アルディッティ弦楽四重奏団 & 高橋悠治(ピアノ)

時代の先端を行くトップ・アーティストたちの共演

アルディッティ弦楽四重奏団
C)Astrid Karger

 9月にオープンする高崎芸術劇場は、群馬では初の音楽専用ホールを備えている。演奏者の息遣いまで伝わる、室内楽に理想的な最新設備のホールのオープニングを祝いに、現代音楽の最前線を走るクァルテットがやってくる。

 アルディッティ弦楽四重奏団は結成以来45年、フロントに立ち続けてきた驚異の団体だ。この半世紀の弦楽四重奏シーンは、彼らなしには語れない。どんな難曲でも弾きこなす自在なテクニックは作曲家の想像力を刺激し、委嘱初演作も含め無数の作品を世に送り出した。その老舗が、まさに妥協なしの難曲をひっさげて登場する。しかも、80歳を過ぎた今も旺盛で、先鋭的な創作・演奏活動を続ける高橋悠治との共演という豪華版だ。
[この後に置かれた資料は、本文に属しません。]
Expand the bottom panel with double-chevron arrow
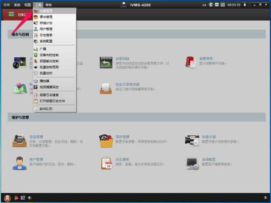The image size is (271, 203). [266, 198]
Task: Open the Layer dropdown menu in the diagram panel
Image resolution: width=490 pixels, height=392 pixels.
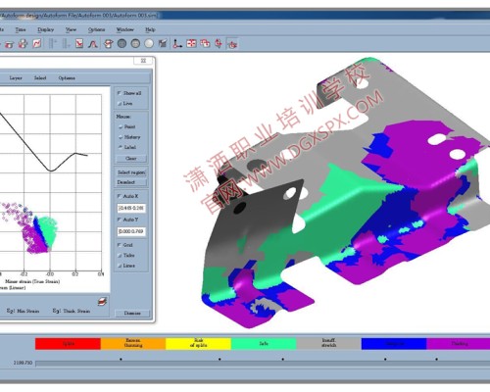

 まずは高橋がピアノで加わり五重奏を2曲。楽音と非楽音の境界で目も綾な世界を織り上げる魔術師、シャリーノの「Codex Purpureus Ⅱ(プルプレウス写本Ⅱ)」の後、高橋の師匠にあたるクセナキスの「アケア」が、新ホールの空間をたっぷりとした量感、暴力的なパワーで満たす。ここに高橋の新作四重奏が続き、再びシャリーノの「6 Quartetti brevi(6つの短い四重奏)」が星の明滅のような透明感を演出。掉尾を飾るのは、世界的作曲家・細川俊夫に高崎芸術劇場が共同委嘱した新作だ。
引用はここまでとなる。